Sometimes I wonder if I would ‘hang out’ with family members if we weren’t related. Kind of an odd thought and yet….I am not sure I would. Course, I tend to be a loner, so….
Visits from Family
Each time I visit a family member or family comes to visit me, I get to know myself a little bit better. The older I get …the less I know about life and the more comfy I get in my own skin. At 45, I am finally able to let my guard down. Not completely, however more than last year or even 6 months ago.
I have no BIG secrets. No BIG dramas in my life. I lead a pretty uncomplicated, simple life and am hopeful I am able to be an example of some sort of grace.
I have always been one to keep those closest to me at a distance. FEAR! Fear they may find out who I really am. That I am not who I say I am. Fear that they will see my imperfections….all of them. That they will find out, I am not the person that my ego likes me to believe at times. A person who is bigger than life! …(I am laughing as I type this, see my ego lies sometimes).

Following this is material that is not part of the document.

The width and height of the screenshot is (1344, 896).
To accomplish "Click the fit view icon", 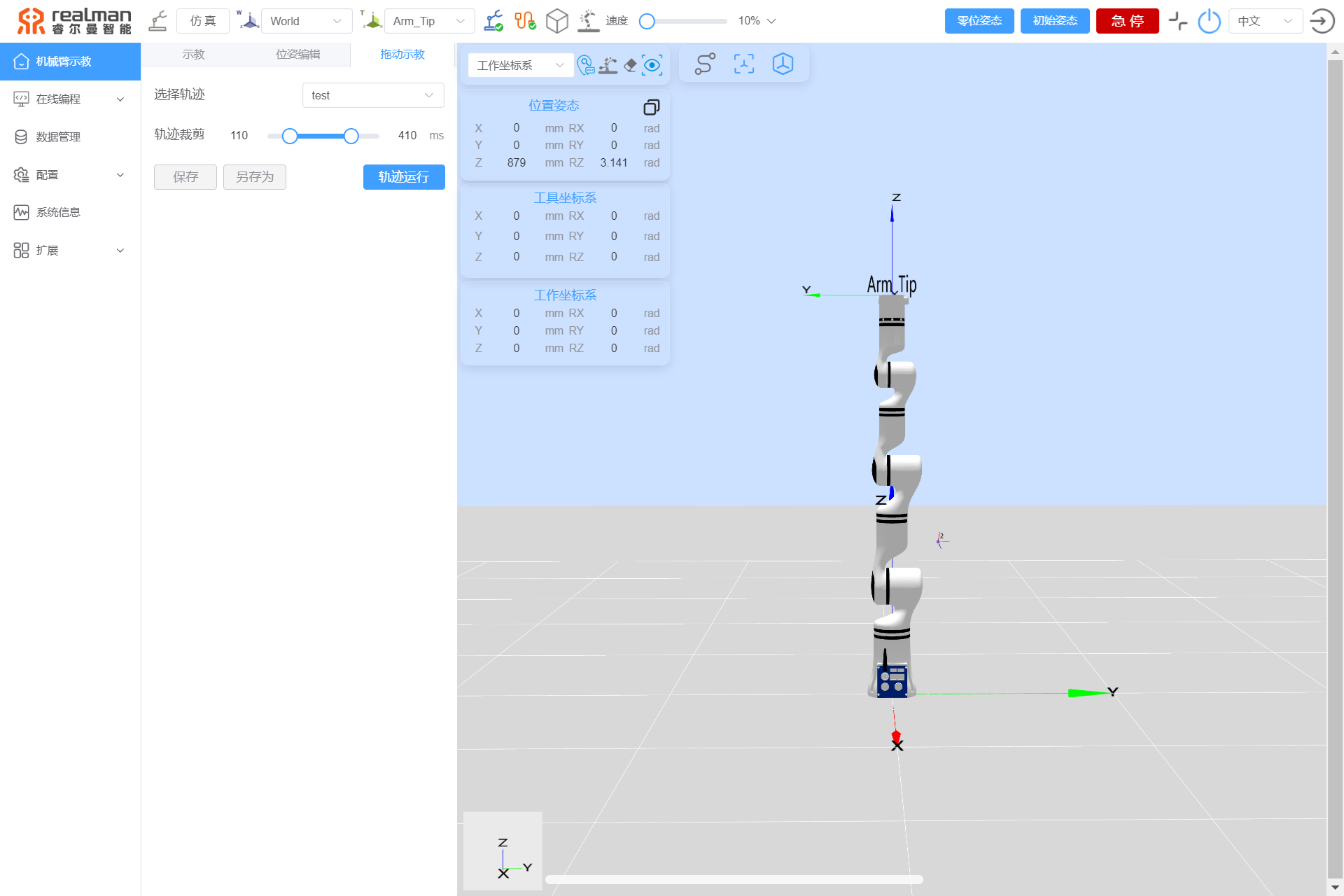I will (x=743, y=64).
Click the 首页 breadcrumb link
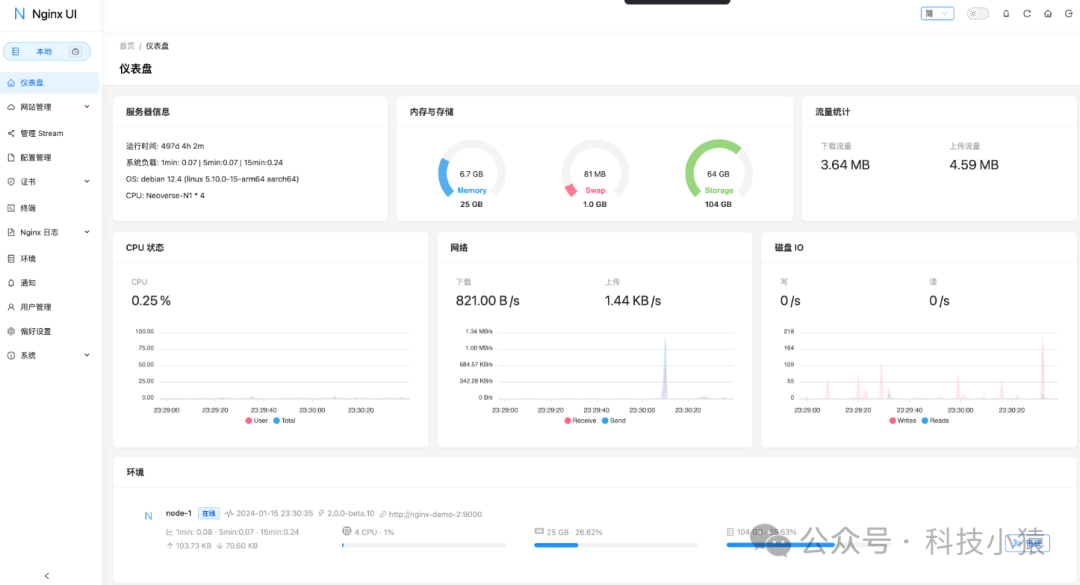The width and height of the screenshot is (1080, 585). pos(127,46)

When I allow myself to be a member of the human race, no better than, no less than anyone, I am FREE! I can be transparant. I can allow others into my world. I can love freely and unconditionally. I can see others’ imperfections and not judge and criticize them. I can love myself imperfections and all.
I am filled with gratitude that I get to have this experience in life. I get to have relationships with family members that are healthy and they actually want to be around me today. I get to travel to see family and they travel to see me.
I get to be perfectly imperfect upon each visit and allow just a little more LOVE to shine in!